Much of what Public Health intends to accomplish with its ELC COVID-19 funds involves coordination with local health jurisdictions. As Figure 1 shows, Public Health allocated $286 million to local entities, which is more than half of the $467 million it received. For each of the six objectives Public Health outlined in its contract, it calculated an allocation of ELC funding to local health jurisdictions. We reviewed the basis for the allocations that Public Health made to local health jurisdictions, and they seem reasonable. There are 61 local health jurisdictions statewide—which include counties and some cities—and Public Health made allocations to 58 of them.Los Angeles County received ELC funds directly from the CDC and made sub-awards to the cities of Long Beach and Pasadena.
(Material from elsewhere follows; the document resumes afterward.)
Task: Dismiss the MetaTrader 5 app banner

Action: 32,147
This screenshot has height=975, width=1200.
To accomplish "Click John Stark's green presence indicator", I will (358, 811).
In summer 2020, Public Health advanced to each of the jurisdictions 25 percent of their total allocation. In exchange for receiving this initial allocation, Public Health required each jurisdiction to submit a spending plan and a work plan showing how it would use the ELC COVID-19 funds to achieve Public Health’s objectives in relation to local needs. Public Health made the remaining 75 percent of the funds available to each local health jurisdiction to claim on a reimbursement basis. Public Health requires the local health jurisdictions to submit update reports each quarter to share the status of their spending and progress in meeting its objectives. In the Audit Results, we discuss Public Health’s progress in reviewing and approving the two required plan types and the update reports.

The State’s Additional COVID-19 Funds

The $555 million in ELC COVID-19 funding that Figure 1 outlines is not the only federal money the State will receive for its COVID-19 public health efforts. In January 2021, the CDC awarded California an additional $1.7 billion in ELC COVID-19 funds as part of the Coronavirus Response and Relief Supplemental Appropriations Act of 2021. This report does not address these additional ELC funds. According to the assistant deputy director of Public Health’s Emergency Preparedness Office, Public Health is still determining whether it will use its existing contract with Heluna to manage these funds or whether it will develop a separate contract.